Словно подвергнутый второму крещению, более чудодейственному, чем происшедшее за пятьдесят месяцев до того православное окунание вопящего, полуутопленного полувиктора (мать успела через полузакрытую дверь, за которую удалял родителей древний обычай, поправить нерасторопного протоирея, отца Константина Ветвеницкого), я вдруг ощутил себя погруженным в сияющую и подвижную среду, а именно в чистую стихию времени. Стихию эту делишь – как делят яркую морскую воду радостные купальщики – с существами, отличными от тебя, но соединенными с тобою общим током времени, среды ничуть не похожей на мир пространственный, воспринять который способен не один человек, но также бабочки и обезьяны. В тот миг я пронзительно осознал, что двадцатисемилетнее, в чем-то белорозовом и мягком, создание, владеющее моей левой рукой, – моя мать, а создание тридацтитрехлетнее, в бело-золотом и твердом, держащее меня за правую руку, – отец. Они шли ровной поступью, и между ними шел я, то чинно вышагивая, то семеня, переступая с подковки на подковку солнца, посреди дорожки, в которой сегодня легко узнаю обсаженную дубами аллею парка в нашем деревенском поместьи в Выре, в прежней Петербургской губернии, в России. И вправду, глядя туда с моей теперешней далекой, уединенной, почти необитаемой гряды времени, я вижу свое крохотное “я” празднующим в этот августовский день 1903 года зарождение чувственной жизни. До этого оба моих водителя, и левый и правый, если и существовали в туманном мире моего младенчества, то являлись в него лишь под масками, нежными инкогнито; теперь же облаченье отца, сверкающий кавалергардский мундир с гладкой, облой, золотистой кирасой, облекавшей его спину и грудь, взошло как солнце; и потом в течение многих лет я продолжал живо интересоваться возрастом моих родителей, справляясь о нем, как беспокойный пассажир, проверяя новые часы, справляется у спутников о времени.
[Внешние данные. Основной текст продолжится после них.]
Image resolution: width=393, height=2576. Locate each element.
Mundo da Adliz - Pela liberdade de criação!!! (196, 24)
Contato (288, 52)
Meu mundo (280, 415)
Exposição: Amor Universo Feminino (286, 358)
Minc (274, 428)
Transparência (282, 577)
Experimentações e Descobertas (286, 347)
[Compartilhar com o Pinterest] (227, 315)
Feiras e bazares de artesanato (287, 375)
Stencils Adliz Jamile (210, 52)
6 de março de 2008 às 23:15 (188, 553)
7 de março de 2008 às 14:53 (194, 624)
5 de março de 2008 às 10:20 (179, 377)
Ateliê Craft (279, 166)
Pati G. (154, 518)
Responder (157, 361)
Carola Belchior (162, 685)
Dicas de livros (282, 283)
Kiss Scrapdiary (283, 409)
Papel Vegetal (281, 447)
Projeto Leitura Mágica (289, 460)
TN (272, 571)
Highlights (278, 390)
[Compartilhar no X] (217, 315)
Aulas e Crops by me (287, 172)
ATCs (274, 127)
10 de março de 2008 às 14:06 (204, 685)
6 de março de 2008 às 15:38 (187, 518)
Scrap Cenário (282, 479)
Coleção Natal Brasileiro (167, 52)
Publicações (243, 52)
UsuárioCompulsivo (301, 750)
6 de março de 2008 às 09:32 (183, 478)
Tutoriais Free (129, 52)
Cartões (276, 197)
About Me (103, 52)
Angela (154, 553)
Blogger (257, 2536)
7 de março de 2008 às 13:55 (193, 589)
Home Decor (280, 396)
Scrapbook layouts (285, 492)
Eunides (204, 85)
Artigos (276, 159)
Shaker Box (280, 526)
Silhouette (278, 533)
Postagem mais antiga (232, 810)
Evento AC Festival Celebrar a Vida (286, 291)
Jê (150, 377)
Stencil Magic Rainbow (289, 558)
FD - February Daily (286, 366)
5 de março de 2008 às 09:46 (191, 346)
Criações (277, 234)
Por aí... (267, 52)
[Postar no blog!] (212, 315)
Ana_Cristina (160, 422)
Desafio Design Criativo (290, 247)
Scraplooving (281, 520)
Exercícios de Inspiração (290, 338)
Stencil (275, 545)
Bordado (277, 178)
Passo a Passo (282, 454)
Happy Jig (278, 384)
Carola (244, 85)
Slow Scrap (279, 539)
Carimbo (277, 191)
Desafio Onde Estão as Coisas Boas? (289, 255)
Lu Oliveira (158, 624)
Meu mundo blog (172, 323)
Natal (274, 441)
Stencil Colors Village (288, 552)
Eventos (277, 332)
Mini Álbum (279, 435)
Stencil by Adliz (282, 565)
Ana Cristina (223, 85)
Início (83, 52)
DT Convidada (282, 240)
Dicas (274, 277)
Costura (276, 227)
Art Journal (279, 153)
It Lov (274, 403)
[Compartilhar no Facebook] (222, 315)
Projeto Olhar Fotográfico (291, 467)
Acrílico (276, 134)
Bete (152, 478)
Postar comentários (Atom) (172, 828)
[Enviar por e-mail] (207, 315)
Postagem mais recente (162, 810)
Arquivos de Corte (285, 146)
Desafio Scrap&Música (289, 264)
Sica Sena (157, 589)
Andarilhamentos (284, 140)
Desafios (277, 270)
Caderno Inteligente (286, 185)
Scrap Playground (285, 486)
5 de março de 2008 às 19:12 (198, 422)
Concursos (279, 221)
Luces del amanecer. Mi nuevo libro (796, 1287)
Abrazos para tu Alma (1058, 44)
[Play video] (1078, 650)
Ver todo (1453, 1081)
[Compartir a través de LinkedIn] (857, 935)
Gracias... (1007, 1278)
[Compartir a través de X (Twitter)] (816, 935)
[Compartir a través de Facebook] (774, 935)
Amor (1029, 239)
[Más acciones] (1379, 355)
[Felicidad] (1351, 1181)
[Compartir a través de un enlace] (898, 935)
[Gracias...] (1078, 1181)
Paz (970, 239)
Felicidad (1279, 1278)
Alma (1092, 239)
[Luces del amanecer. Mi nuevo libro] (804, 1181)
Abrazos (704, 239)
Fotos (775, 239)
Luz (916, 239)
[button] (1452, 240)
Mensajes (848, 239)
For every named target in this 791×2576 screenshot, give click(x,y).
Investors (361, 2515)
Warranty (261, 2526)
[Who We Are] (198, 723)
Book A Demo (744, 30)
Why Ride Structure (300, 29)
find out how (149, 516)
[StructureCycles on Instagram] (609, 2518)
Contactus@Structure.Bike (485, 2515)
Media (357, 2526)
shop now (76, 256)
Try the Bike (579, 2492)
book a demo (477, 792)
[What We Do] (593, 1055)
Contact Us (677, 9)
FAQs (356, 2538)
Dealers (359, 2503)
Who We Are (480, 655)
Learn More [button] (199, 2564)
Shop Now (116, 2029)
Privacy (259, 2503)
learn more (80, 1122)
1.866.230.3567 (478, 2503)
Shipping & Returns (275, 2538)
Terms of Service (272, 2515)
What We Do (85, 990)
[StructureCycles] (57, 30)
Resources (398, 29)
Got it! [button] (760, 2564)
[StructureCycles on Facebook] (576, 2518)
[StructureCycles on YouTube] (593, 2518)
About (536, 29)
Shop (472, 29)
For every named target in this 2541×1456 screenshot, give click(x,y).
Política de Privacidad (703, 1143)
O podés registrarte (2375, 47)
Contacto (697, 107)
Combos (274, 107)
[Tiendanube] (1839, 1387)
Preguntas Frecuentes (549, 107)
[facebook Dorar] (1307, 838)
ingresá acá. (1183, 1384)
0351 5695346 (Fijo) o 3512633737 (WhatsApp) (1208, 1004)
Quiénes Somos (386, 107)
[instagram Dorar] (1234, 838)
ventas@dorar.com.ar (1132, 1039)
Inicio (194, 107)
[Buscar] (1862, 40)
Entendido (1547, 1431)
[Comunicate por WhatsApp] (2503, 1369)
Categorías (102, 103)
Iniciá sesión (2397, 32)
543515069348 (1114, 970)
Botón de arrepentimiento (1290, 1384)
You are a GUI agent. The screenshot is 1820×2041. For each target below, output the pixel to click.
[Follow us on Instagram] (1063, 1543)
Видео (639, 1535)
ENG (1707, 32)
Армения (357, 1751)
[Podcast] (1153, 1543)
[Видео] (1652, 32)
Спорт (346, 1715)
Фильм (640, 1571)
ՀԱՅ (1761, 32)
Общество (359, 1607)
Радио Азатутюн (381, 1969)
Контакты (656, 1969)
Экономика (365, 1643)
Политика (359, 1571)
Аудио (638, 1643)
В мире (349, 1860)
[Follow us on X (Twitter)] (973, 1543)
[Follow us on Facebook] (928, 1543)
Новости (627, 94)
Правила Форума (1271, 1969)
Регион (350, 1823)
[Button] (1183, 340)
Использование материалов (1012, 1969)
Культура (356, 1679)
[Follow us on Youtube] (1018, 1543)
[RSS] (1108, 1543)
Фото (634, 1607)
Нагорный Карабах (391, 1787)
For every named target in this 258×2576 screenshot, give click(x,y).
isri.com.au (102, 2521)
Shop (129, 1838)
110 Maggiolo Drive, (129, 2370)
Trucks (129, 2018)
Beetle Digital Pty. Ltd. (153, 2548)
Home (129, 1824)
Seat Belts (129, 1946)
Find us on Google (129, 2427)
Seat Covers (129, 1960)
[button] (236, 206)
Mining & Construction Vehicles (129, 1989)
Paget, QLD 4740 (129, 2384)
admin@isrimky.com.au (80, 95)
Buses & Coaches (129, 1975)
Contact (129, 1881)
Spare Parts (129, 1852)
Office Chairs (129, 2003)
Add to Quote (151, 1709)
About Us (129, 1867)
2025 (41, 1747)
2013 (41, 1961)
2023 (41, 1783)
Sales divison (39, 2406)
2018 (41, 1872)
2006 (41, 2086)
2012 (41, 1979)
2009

Замечу мимоходом, что, отбыв воинскую повинность задолго до моего рождения, отец в тот день, вероятно, надел свои полковые регалии ради праздничной шутки. Шутке, значит, я обязан первым проблеском полноценного сознания – что тоже имеет рекапитулярный смысл, ибо первые существа, почуявшие течение времени, были также и первыми, умевшими улыбаться.
2
Первобытная пещера (а вовсе не то, что могли бы предположить фрейдовы мистики) – вот прообраз моих игр, когда мне было четыре года. Большой обтянутый белым кретоном с черным клеверным крапом диван одной из гостиных в Выре вздымается в моей памяти подобно некоторому массивному результату геологических сдвигов до начала истории. История начинается (обещая прекрасную Грецию) неподалеку от него, там, где крупная гортензия в вазоне наполовину скрывает за своими бледно-голубыми и бледно-зелеными соцветьями пьедестал с мраморным бюстом Дианы в углу комнаты. На стене, у которой стоит диван, еще один исторический этап помечен серой гравюрой в рамке черного дерева – одна из тех наполеоновских батальных картинок, где истинными неприятелями являются эпизодическое и аллегорическое, и где видишь сгрудившимися в одной плоскости зрения раненного барабанщика, убитую лошадь, трофеи, солдата, готового насадить на штык другого солдата, и неуязвимого императора, позирующего с генералами среди этой застывшей возни.
С помощью кого-либо взрослого, кому приходилось действовать сначала обеими руками, а потом мощным коленом, диван на несколько вершков отодвигался от стены, образуя узкий проход, и тот же взрослый помогал мне построить из диванных валиков крышу, а из тяжелых подушек – заслоны с обоих концов.